■ **PASSAGE PROVIDED**:

___

It says employers can use a portal to claim for 80 per cent of furloughed employees’ (employees on a leave of absence) usual monthly wage costs, up to £2,500 a month.
They can also claim the associated Employer National Insurance contributions and minimum automatic enrolment employer pension contributions on that wage.
The scheme is open to all UK employers that had created and started a PAYE payroll scheme on February 28, 2020.
Any organisation with employees can apply. As well as businesses, that includes charities, public authorities and recruitment agencies.
Employees you can claim for
Furloughed employees must have been on the PAYE payroll on February 28, 2020 and can be on any type of contract, including:
• full-time employees
• part-time employees
• employees on agency contracts
• employees on flexible or zero-hour contracts
The scheme also covers employees who were made redundant since February 28 2020, if they are rehired by their employer. Employees hired after that date cannot be furloughed or claimed for.
To be eligible for the subsidy, when on furlough an employee can not undertake work for, or on behalf of, the organisation. This includes providing services or generating revenue.
While on furlough, the employee’s wage will be subject to usual income tax and other deductions.
If an employee is working, but on reduced hours, or for reduced pay, they will not be eligible for this scheme.
HMRC says employers should discuss with their staff and make any changes to the employment contract by agreement.
They may need to seek legal advice on the process and if sufficient numbers of staff are involved, it says it may be necessary to engage collective consultation processes to procure agreement to changes to terms of employment.
When employers are making decisions in relation to the process, including deciding who to offer furlough to, equality and discrimination laws will apply in the usual way.
To be eligible for the subsidy, employers should write to their employee confirming that they have been furloughed and keep a record of this communication. Businesses do not need to place all their employees on furlough.
Employees on unpaid leave cannot be furloughed, unless they were placed on unpaid leave after the February 28 date.
Employees on sick leave or self-isolating should get Statutory Sick Pay, but can be furloughed after this. Those who are shielding in line with public health guidance can be placed on furlough.
If an employee has more than one employer they can be furloughed for each job. Each job is separate, and the cap applies to each employer individually.
What you can claim
Employers need to make a claim for wage costs through the scheme. Fees, commission and bonuses should not be included.
At a minimum, employers must pay their employee the lower of 80 per cent of their regular wage or £2,500 per month.
An employer can also choose to top up an employee’s salary beyond this but is not obliged to do so.
HMRC plans to issue more guidance on how employers should calculate their claims for Employer National Insurance Contributions and minimum automatic enrolment employer pension contributions, before the scheme becomes live.
Employees whose pay varies
If the employee has been employed or engaged by an employment business for a full 12 months prior to the claim, businesses can claim for the higher of either:
• the same month’s earning from the previous year
• average monthly earnings from the 2019-20 tax year
If the employee has been employed for less than a year, they can claim for an average of their monthly earnings since they started work.

___

■ **GOAL A**: Rewrite the records beginning at the line that has "You are a computer-use agent. Image" and stopping after the line that has "Click the fee", swapping "magnifier" for "magnifying glass" and keeping everything else the same.

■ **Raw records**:
___

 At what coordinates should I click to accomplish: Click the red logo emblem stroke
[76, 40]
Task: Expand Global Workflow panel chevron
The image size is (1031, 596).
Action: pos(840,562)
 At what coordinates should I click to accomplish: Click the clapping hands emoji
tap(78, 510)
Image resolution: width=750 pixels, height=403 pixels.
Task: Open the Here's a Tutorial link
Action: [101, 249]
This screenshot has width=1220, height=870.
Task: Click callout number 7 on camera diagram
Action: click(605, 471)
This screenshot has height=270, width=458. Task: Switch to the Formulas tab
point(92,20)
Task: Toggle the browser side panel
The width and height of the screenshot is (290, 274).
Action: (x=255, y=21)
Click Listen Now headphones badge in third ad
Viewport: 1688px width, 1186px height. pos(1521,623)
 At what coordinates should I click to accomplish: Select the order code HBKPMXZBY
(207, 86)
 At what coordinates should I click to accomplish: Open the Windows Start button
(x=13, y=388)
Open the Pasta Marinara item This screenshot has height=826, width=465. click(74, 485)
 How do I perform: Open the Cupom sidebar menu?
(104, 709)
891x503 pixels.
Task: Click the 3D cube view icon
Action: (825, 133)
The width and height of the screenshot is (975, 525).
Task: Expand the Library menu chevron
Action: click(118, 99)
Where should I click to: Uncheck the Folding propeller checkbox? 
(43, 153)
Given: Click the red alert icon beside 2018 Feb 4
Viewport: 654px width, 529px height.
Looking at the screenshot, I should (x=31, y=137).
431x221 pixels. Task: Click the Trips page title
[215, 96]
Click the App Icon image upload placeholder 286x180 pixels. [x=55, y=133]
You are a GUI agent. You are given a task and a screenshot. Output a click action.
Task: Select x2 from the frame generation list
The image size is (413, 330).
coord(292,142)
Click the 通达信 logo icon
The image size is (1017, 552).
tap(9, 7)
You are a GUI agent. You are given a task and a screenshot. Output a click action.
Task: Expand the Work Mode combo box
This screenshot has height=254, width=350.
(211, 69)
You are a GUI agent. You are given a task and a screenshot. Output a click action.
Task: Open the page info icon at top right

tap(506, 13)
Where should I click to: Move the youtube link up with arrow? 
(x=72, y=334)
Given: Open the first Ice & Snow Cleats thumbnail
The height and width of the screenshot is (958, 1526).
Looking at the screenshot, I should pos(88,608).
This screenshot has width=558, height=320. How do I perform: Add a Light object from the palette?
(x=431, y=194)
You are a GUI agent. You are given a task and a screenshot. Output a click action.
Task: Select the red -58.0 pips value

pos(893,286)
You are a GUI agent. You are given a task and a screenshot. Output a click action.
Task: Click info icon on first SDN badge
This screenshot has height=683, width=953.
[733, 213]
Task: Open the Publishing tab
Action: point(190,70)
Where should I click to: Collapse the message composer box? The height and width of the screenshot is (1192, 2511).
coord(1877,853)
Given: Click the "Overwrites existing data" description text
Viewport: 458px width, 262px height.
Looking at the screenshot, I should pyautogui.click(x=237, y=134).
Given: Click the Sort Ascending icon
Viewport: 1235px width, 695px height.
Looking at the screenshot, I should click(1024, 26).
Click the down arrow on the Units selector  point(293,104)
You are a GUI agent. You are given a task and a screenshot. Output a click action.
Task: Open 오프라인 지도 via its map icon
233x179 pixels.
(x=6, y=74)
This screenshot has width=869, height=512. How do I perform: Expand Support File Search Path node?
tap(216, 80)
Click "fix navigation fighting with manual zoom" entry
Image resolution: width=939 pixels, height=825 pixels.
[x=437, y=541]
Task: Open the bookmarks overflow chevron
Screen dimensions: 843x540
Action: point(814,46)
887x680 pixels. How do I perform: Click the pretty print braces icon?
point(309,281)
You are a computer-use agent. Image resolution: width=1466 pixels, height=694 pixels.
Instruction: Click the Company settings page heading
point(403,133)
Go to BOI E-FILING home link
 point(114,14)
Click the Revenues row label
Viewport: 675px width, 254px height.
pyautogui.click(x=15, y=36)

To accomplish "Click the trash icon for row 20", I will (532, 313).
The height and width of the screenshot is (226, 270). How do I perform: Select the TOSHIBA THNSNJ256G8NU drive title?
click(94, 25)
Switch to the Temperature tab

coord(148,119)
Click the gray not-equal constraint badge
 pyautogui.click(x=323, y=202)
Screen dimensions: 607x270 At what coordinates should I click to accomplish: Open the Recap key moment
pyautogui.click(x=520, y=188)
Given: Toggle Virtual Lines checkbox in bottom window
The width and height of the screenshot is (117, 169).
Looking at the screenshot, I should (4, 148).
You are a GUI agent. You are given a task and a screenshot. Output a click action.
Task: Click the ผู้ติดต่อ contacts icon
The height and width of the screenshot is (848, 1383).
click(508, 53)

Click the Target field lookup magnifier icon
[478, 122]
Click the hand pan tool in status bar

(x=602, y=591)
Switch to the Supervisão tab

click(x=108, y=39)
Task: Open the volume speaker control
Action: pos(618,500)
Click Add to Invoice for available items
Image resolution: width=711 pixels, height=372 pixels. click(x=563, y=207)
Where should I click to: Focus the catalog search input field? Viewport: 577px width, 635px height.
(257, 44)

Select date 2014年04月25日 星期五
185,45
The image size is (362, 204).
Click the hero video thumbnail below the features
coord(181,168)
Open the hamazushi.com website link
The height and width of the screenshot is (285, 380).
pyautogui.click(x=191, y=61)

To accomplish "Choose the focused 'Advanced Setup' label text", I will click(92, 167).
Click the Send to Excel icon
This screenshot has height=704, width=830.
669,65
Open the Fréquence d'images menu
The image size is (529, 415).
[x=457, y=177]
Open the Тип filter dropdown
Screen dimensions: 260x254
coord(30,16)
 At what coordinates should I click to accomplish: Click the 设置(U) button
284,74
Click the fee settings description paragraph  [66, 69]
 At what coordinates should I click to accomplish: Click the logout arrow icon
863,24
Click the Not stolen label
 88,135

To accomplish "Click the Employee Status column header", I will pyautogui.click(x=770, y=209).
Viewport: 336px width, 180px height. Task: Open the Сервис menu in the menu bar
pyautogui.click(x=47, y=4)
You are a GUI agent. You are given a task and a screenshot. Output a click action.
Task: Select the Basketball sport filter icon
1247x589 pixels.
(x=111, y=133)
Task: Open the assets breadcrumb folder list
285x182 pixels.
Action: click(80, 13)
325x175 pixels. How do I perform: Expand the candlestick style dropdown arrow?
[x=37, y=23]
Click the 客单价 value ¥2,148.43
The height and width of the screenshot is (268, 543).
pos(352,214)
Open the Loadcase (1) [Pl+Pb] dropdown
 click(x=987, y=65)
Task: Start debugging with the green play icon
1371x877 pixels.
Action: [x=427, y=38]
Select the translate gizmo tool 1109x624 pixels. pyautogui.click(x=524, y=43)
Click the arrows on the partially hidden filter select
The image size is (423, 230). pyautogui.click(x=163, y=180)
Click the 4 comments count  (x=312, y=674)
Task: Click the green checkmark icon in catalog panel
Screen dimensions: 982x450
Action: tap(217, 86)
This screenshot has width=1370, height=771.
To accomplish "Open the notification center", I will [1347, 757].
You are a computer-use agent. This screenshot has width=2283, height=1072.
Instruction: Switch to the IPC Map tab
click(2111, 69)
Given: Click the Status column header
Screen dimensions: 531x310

___

■ **GOAL B**: From the furlough scheme text, copy the passage that begins at the words "Employees on sick" and stops after "not be included.".

■ **CORRECT ANSWER A**:
You are a computer-use agent. Image resolution: width=1466 pixels, height=694 pixels.
Instruction: Click the Company settings page heading
point(403,133)
Go to BOI E-FILING home link
 point(114,14)
Click the Revenues row label
Viewport: 675px width, 254px height.
pyautogui.click(x=15, y=36)

To accomplish "Click the trash icon for row 20", I will (532, 313).
The height and width of the screenshot is (226, 270). How do I perform: Select the TOSHIBA THNSNJ256G8NU drive title?
click(94, 25)
Switch to the Temperature tab

coord(148,119)
Click the gray not-equal constraint badge
 pyautogui.click(x=323, y=202)
Screen dimensions: 607x270 At what coordinates should I click to accomplish: Open the Recap key moment
pyautogui.click(x=520, y=188)
Given: Toggle Virtual Lines checkbox in bottom window
The width and height of the screenshot is (117, 169).
Looking at the screenshot, I should (4, 148).
You are a GUI agent. You are given a task and a screenshot. Output a click action.
Task: Click the ผู้ติดต่อ contacts icon
The height and width of the screenshot is (848, 1383).
click(508, 53)

Click the Target field lookup magnifying glass icon
[478, 122]
Click the hand pan tool in status bar

(x=602, y=591)
Switch to the Supervisão tab

click(x=108, y=39)
Task: Open the volume speaker control
Action: pos(618,500)
Click Add to Invoice for available items
Image resolution: width=711 pixels, height=372 pixels. click(x=563, y=207)
Where should I click to: Focus the catalog search input field? Viewport: 577px width, 635px height.
(257, 44)

Select date 2014年04月25日 星期五
185,45
The image size is (362, 204).
Click the hero video thumbnail below the features
coord(181,168)
Open the hamazushi.com website link
The height and width of the screenshot is (285, 380).
pyautogui.click(x=191, y=61)

To accomplish "Choose the focused 'Advanced Setup' label text", I will click(92, 167).
Click the Send to Excel icon
This screenshot has height=704, width=830.
669,65
Open the Fréquence d'images menu
The image size is (529, 415).
[x=457, y=177]
Open the Тип filter dropdown
Screen dimensions: 260x254
coord(30,16)
 At what coordinates should I click to accomplish: Click the 设置(U) button
284,74
Click the fee settings description paragraph  [66, 69]

■ **CORRECT ANSWER B**:
Employees on sick leave or self-isolating should get Statutory Sick Pay, but can be furloughed after this. Those who are shielding in line with public health guidance can be placed on furlough.
If an employee has more than one employer they can be furloughed for each job. Each job is separate, and the cap applies to each employer individually.
What you can claim
Employers need to make a claim for wage costs through the scheme. Fees, commission and bonuses should not be included.